With the establishment by
Gedimin and Olgerd of the Lithuanian dynasty and its conquests,
there
were two Russias instead of one,--Western Russia, ruled by the
house
of Gedimin, and Eastern Russia, ruled by the house of Rurik. It had
become the ambition of the Lithuanian princes to unite all Russia;
it
had long been the fixed purpose of the princes at Moscow to recover
their ancient patrimony, the lands of Vladimir and Yaroslav; that
is,
all western Russia to the Polish frontier; consequently all the
lands
added by the Lithuanian princes to their little realm on the Niemen
and its tributaries. This struggle between the two houses was very
bitter, and more than once it seemed as though Moscow's day had
come,
and Vilna was to be the capital of reconstituted Russia.
When the question was at this
stage, Yagello became King of Poland. The union, purely personal at
first, became more intimate later on by means of the two elements
of
Polish influence, the Church and the nobility.
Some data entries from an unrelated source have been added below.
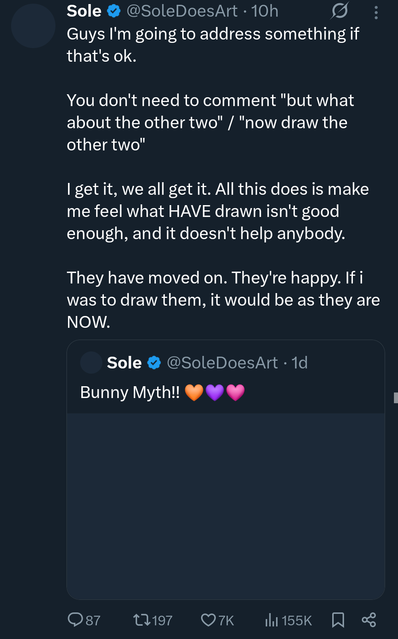Open the @SoleDoesArt handle link
This screenshot has height=639, width=398.
(x=182, y=11)
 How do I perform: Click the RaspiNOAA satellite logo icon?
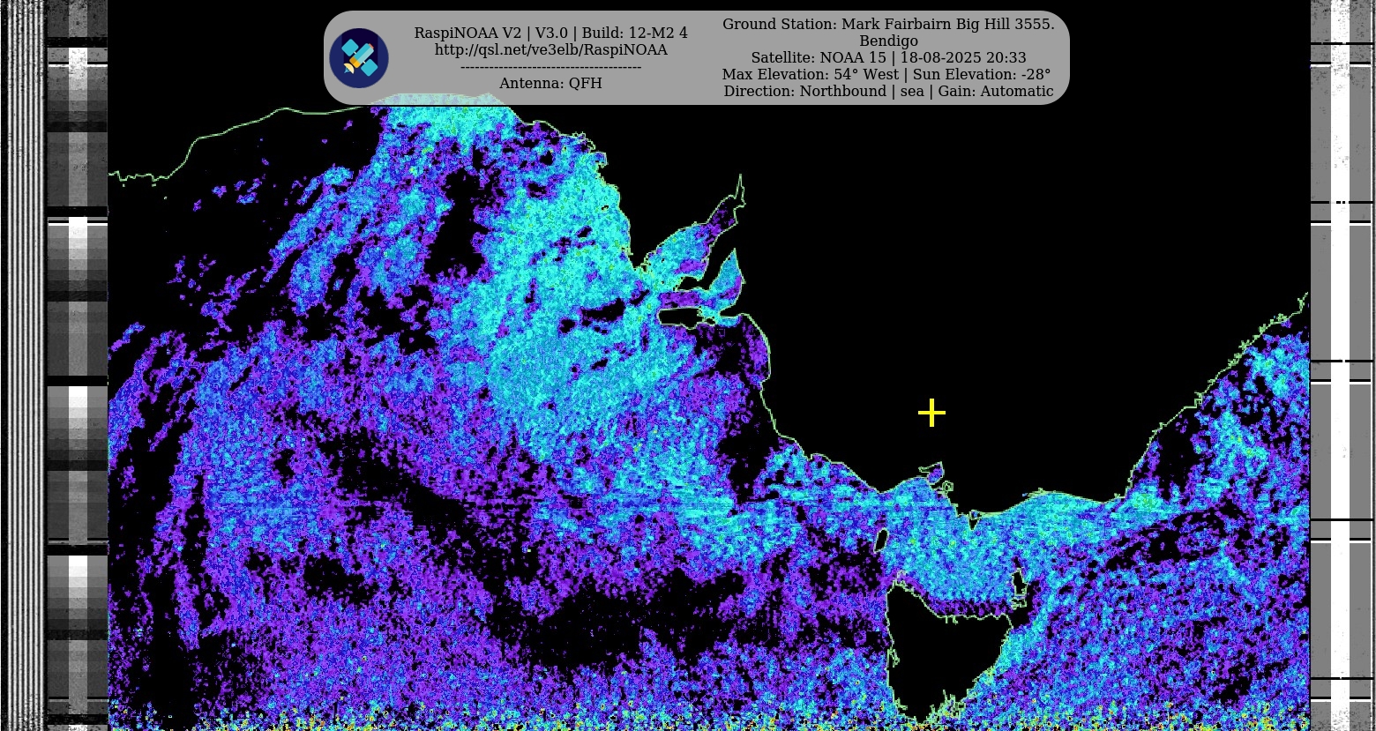[359, 58]
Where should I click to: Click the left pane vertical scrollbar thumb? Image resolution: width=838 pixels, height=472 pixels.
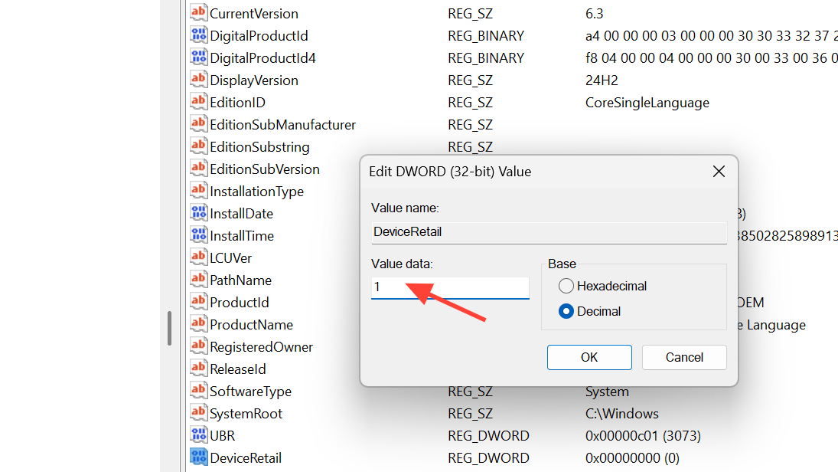click(169, 328)
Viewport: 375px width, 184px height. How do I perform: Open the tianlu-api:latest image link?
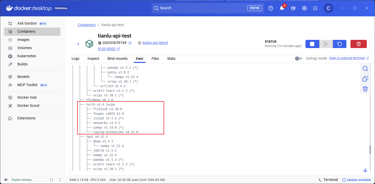(x=155, y=43)
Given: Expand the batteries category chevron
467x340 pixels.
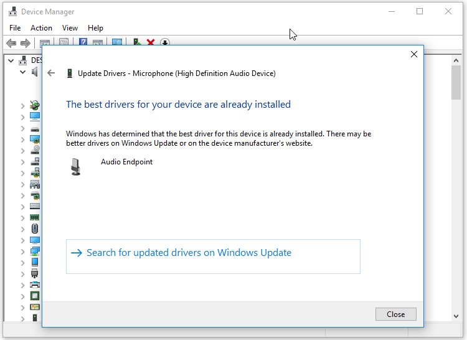Looking at the screenshot, I should coord(22,106).
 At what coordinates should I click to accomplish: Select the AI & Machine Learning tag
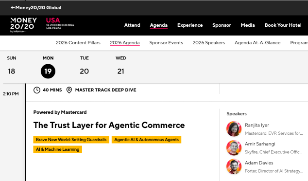(57, 149)
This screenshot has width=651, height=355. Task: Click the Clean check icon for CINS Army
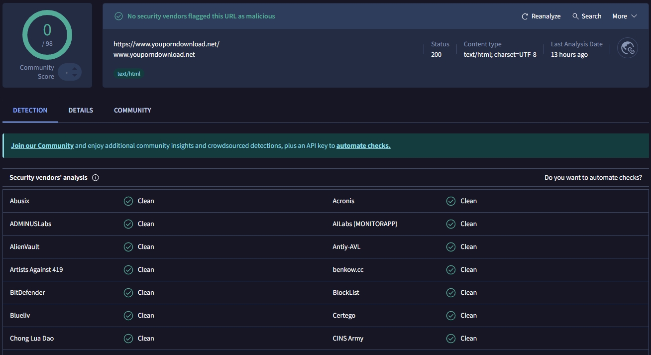click(451, 339)
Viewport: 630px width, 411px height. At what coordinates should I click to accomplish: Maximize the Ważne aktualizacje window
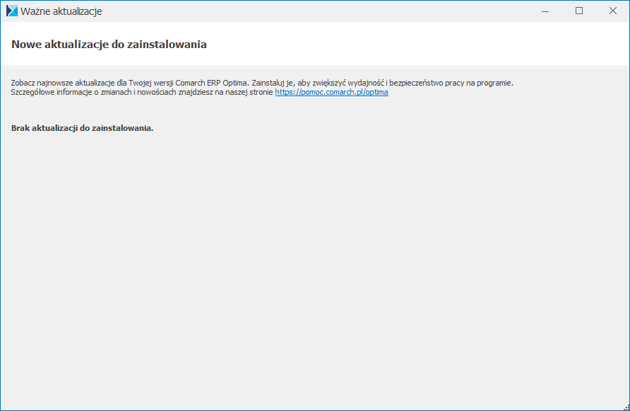pos(579,11)
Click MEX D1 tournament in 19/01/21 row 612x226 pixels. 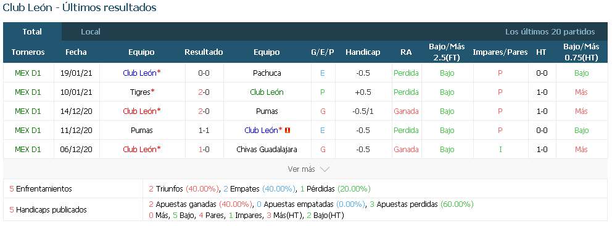pos(28,73)
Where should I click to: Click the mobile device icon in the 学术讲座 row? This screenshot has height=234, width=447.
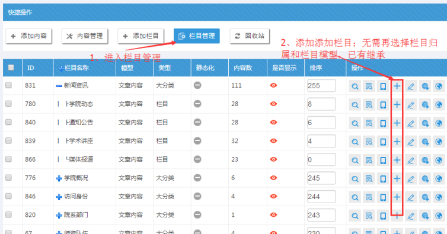click(383, 142)
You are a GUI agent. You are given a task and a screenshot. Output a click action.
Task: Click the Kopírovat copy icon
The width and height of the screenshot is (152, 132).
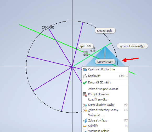85,76
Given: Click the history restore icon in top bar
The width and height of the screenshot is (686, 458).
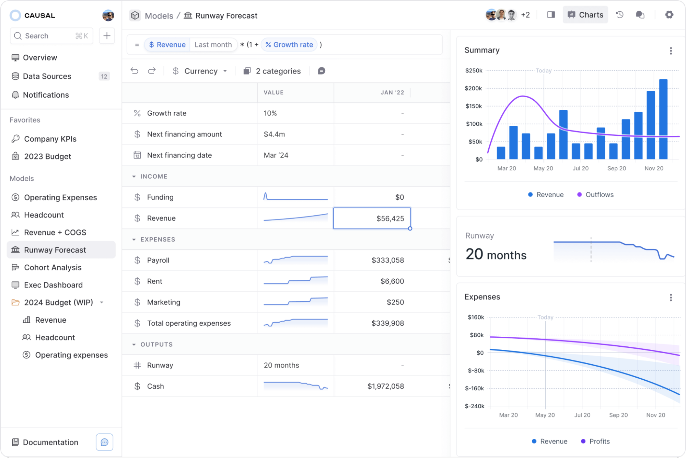Looking at the screenshot, I should pos(619,15).
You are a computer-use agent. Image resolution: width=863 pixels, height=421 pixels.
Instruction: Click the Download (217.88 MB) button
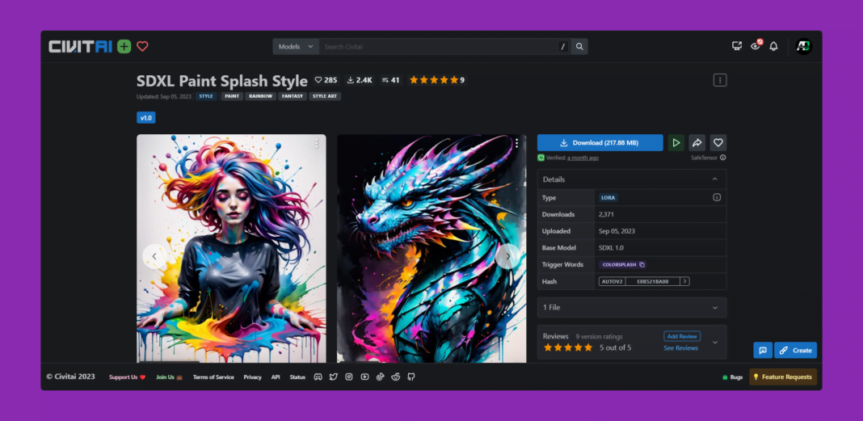click(600, 143)
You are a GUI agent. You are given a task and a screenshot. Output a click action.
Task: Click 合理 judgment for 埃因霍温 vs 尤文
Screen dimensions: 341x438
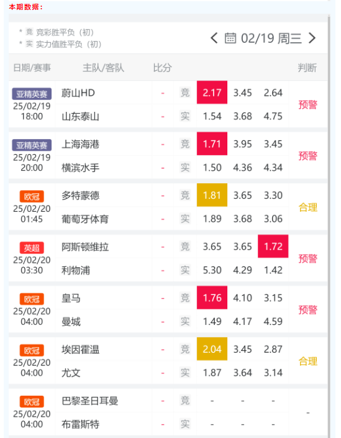307,361
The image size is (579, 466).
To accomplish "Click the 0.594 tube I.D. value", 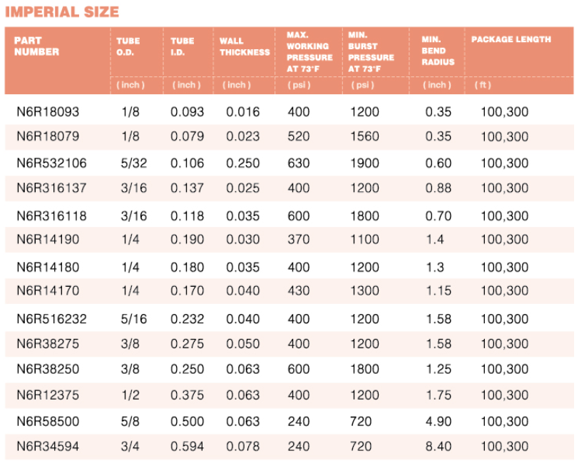I will (187, 447).
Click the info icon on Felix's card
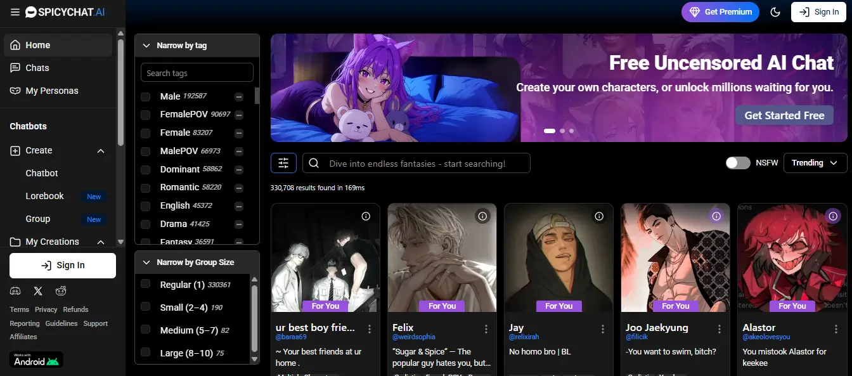Image resolution: width=852 pixels, height=376 pixels. [482, 216]
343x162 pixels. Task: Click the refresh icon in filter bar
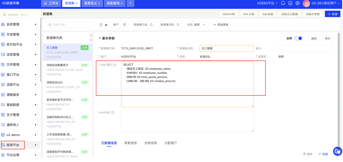point(101,25)
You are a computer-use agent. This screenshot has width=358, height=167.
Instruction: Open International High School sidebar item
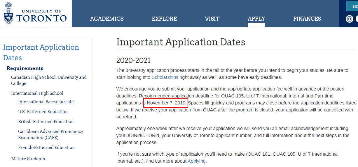pyautogui.click(x=37, y=93)
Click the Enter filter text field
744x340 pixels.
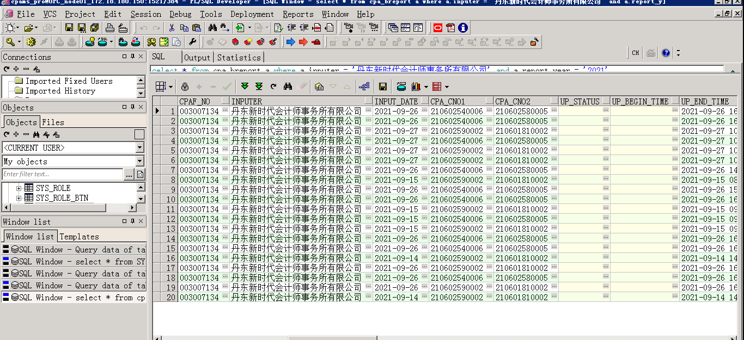pos(63,175)
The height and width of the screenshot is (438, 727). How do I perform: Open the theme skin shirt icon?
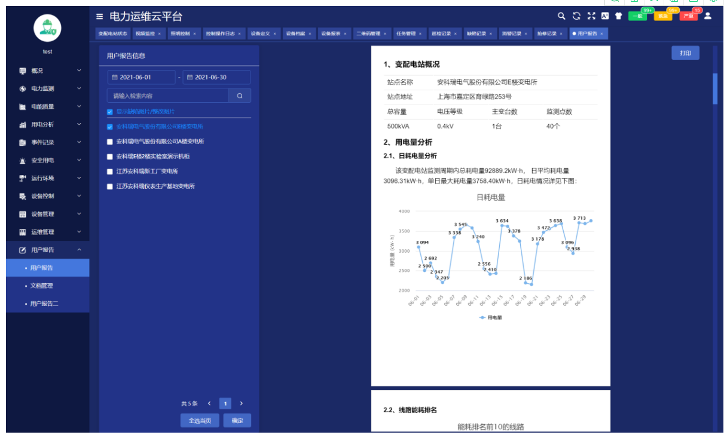(x=619, y=16)
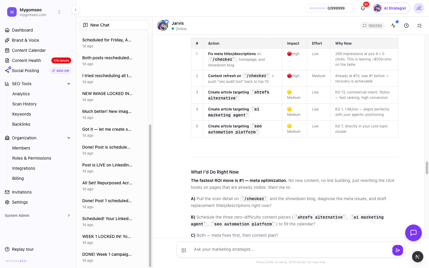
Task: Open Billing under Organization
Action: [x=18, y=178]
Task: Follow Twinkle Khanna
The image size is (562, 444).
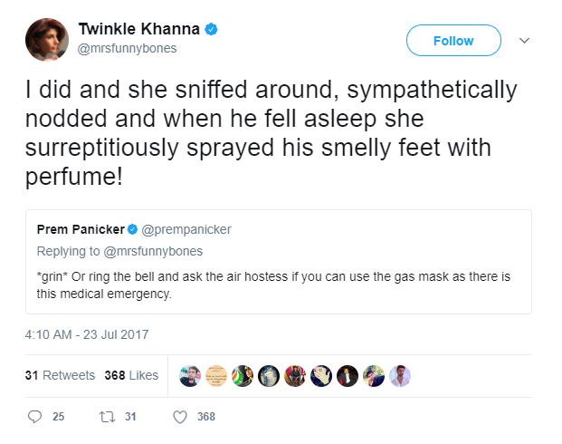Action: pyautogui.click(x=453, y=41)
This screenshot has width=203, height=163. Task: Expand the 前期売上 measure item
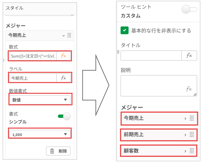coord(185,135)
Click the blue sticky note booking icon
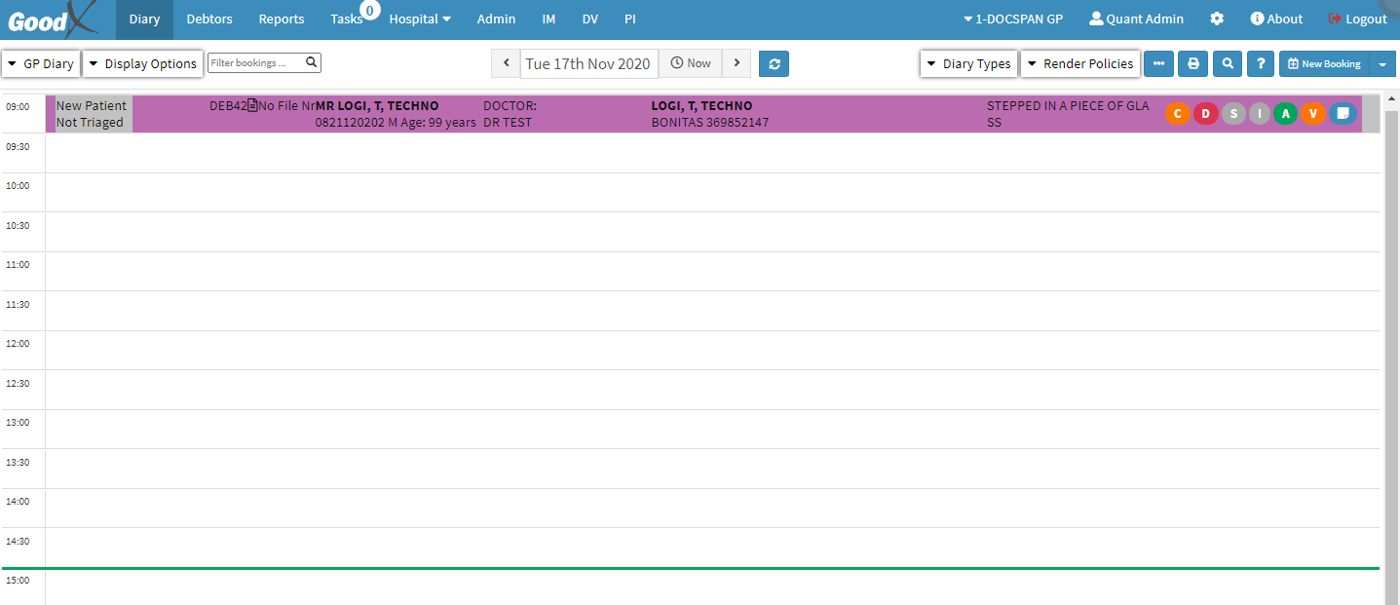This screenshot has width=1400, height=605. click(1343, 114)
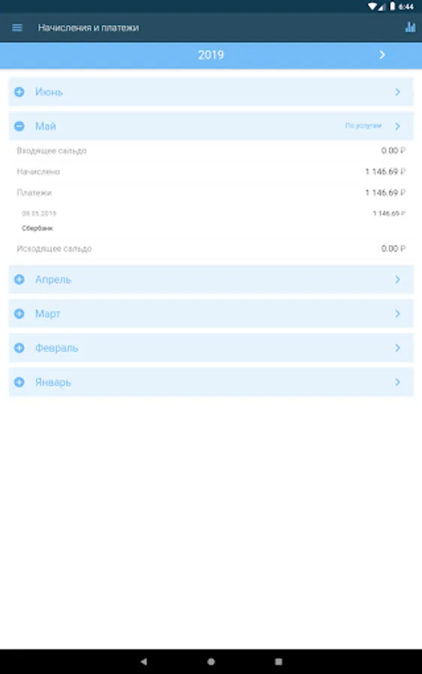
Task: Expand Июнь with the plus icon
Action: tap(19, 91)
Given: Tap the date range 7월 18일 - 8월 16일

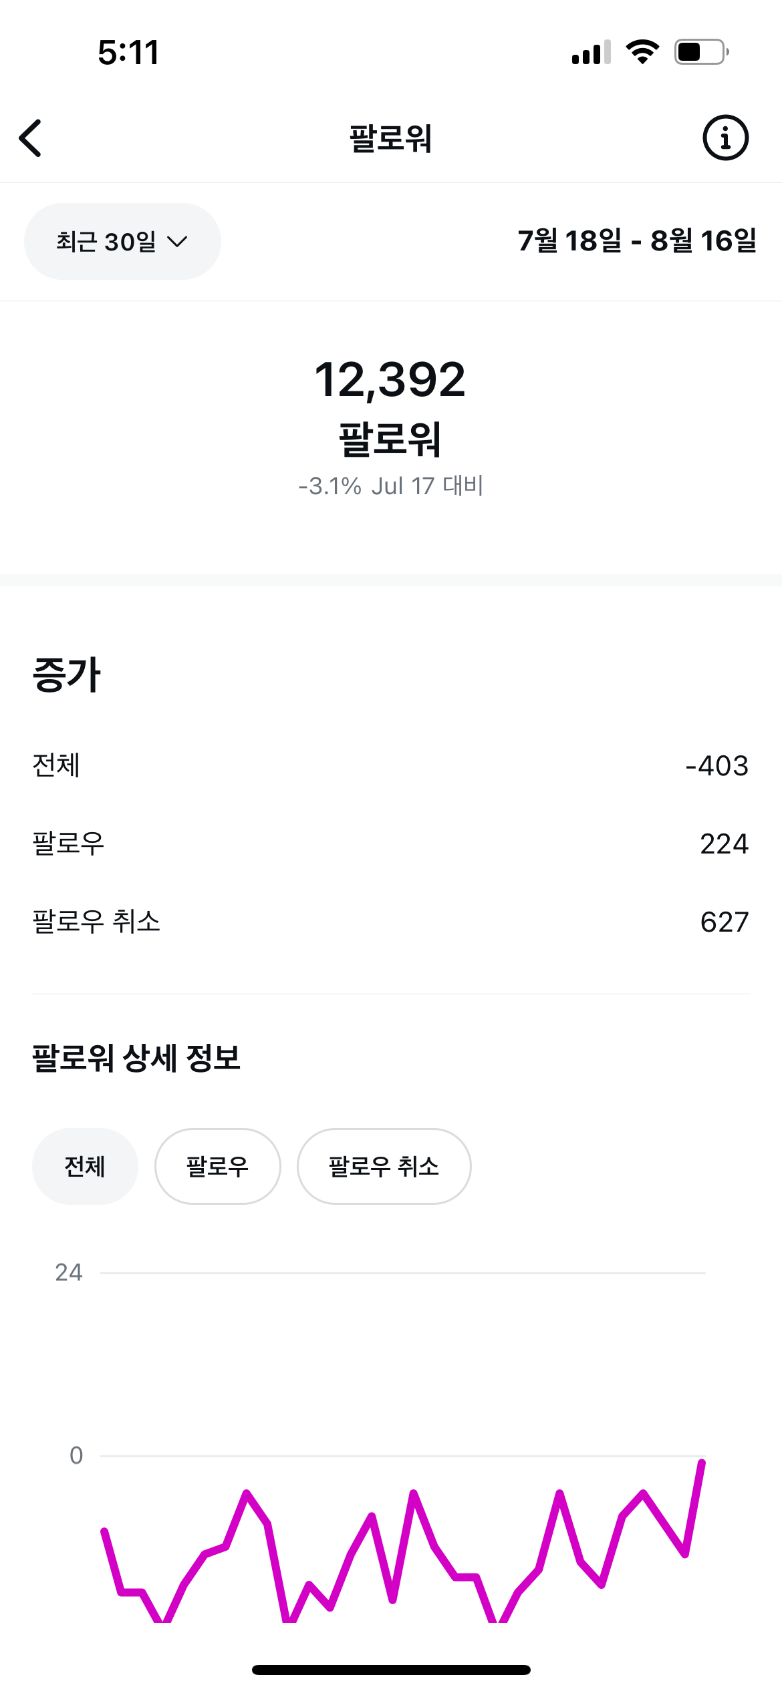Looking at the screenshot, I should [x=637, y=241].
Catholicism was made
the religion of the Lithuanians at once; and twenty-seven years
later, at Horodlo, it was settled that the Lithuanian Catholics of
the higher classes should receive the same privileges as the Polish
nobility, with whom they were joined by means of heraldry,--a
peculiar arrangement, through which a number of Lithuanian families
received the arms of some Polish house, and became thus associated,
as the original inhabitants of America are associated under the
same
totem
by the
process of adoption.
Without giving details, for
which there is no space here, we state merely the meaning of all
the
details. Lithuania struggled persistently against anything more
than
a personal union, while Poland struggled just as persistently for a
complete union; but no matter how the Lithuanians might gain at one
time or another, the personal union under a king influenced by
Polish
ideas joined to the great weight of the clergy and nobility was too
much for them, and the end of the whole struggle was that under
Sigismond Augustus, the last of the Yagellon kings, a diet was held
at Lublin in which a union between Poland and Lithuania was
proclaimed against the protest of a large number of the Lithuanians
who left the diet. The King, who was hereditary Grand Duke of
Lithuania, and childless, made a present to Poland of his
rights,--made Poland his heir. The petty nobility of Lithuania were
placed on the same legal footing as the princes and men of great
historic families. Lithuania was assimilated to Poland in
institutions.
The northern part of West
Russia was attached to Lithuania, and all southern Russia merged
directly in Poland. If the work of this diet had been productive of
concord, and therefore of strength, Poland might have established
herself firmly by the sea and won the first place in eastern
Europe;
but the Commonwealth, either from choice or necessity, was more
occupied in struggling with Russians than in standing with firm
foot
on the Baltic. Sound statesmanship would have taught the Poles that
for them it was a question of life and death to possess Pomerania
and
Prussia, and make the Oder at least their western boundary. They
had
the power to do that; they had the power to expel the two military
orders from the coast; but they did not exert it,--a neglect which
cost them dear in later times. Moscow would not have escaped the
Poles had they been masters of the Baltic, and had they, instead of
fighting with Cossacks and Russians, attached them to the
Commonwealth by toleration and justice.
The whole internal policy of
Poland from the coronation of Yagello to the reign of Vladislav IV.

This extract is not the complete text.